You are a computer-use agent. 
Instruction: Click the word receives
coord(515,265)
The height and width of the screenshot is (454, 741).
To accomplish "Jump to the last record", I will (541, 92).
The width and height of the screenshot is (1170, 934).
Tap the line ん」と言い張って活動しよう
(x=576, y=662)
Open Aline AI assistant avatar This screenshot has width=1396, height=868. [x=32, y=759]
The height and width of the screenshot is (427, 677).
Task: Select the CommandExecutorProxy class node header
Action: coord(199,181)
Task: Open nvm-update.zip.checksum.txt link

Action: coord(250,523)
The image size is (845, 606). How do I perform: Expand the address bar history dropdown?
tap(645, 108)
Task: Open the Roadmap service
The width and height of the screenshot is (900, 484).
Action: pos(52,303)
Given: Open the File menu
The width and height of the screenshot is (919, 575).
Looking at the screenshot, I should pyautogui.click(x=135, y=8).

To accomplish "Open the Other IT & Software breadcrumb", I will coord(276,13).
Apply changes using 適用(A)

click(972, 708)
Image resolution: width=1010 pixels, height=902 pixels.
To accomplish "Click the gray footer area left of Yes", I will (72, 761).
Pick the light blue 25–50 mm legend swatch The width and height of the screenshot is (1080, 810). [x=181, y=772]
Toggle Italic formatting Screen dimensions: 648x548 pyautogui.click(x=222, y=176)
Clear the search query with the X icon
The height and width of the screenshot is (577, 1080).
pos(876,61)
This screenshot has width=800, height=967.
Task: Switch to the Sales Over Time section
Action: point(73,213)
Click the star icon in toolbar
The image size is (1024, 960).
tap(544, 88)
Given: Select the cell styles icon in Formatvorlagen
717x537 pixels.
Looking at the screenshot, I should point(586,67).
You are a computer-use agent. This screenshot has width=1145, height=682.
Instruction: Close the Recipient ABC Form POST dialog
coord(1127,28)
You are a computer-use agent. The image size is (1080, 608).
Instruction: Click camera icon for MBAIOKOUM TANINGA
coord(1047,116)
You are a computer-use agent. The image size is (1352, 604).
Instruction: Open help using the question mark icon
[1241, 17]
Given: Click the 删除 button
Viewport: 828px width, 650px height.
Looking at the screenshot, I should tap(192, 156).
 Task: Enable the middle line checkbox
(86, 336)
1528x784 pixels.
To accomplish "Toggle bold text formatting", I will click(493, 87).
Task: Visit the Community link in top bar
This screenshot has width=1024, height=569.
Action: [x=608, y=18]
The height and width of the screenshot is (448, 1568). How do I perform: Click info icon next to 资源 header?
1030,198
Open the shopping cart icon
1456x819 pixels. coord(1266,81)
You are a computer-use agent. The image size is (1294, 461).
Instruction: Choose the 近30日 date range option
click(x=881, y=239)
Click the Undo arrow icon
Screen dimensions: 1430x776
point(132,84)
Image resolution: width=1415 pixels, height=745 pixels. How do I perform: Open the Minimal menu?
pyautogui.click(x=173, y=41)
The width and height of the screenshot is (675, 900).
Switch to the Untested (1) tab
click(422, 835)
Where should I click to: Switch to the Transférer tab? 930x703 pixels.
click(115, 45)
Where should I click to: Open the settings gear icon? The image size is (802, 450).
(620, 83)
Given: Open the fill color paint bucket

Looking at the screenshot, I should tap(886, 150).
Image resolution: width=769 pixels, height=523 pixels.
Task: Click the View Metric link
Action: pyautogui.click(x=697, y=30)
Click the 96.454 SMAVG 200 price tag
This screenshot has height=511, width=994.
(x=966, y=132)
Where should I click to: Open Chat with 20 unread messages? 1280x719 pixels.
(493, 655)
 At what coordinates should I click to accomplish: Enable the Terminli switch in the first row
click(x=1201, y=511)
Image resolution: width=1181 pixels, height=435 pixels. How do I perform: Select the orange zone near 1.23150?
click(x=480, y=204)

§ Try it:
The answer should hold exactly the lines running from the one with "Image resolution: width=1181" to the final line of the data, both ends counted.

§ Answer area:
Image resolution: width=1181 pixels, height=435 pixels. How do I perform: Select the orange zone near 1.23150?
click(x=480, y=204)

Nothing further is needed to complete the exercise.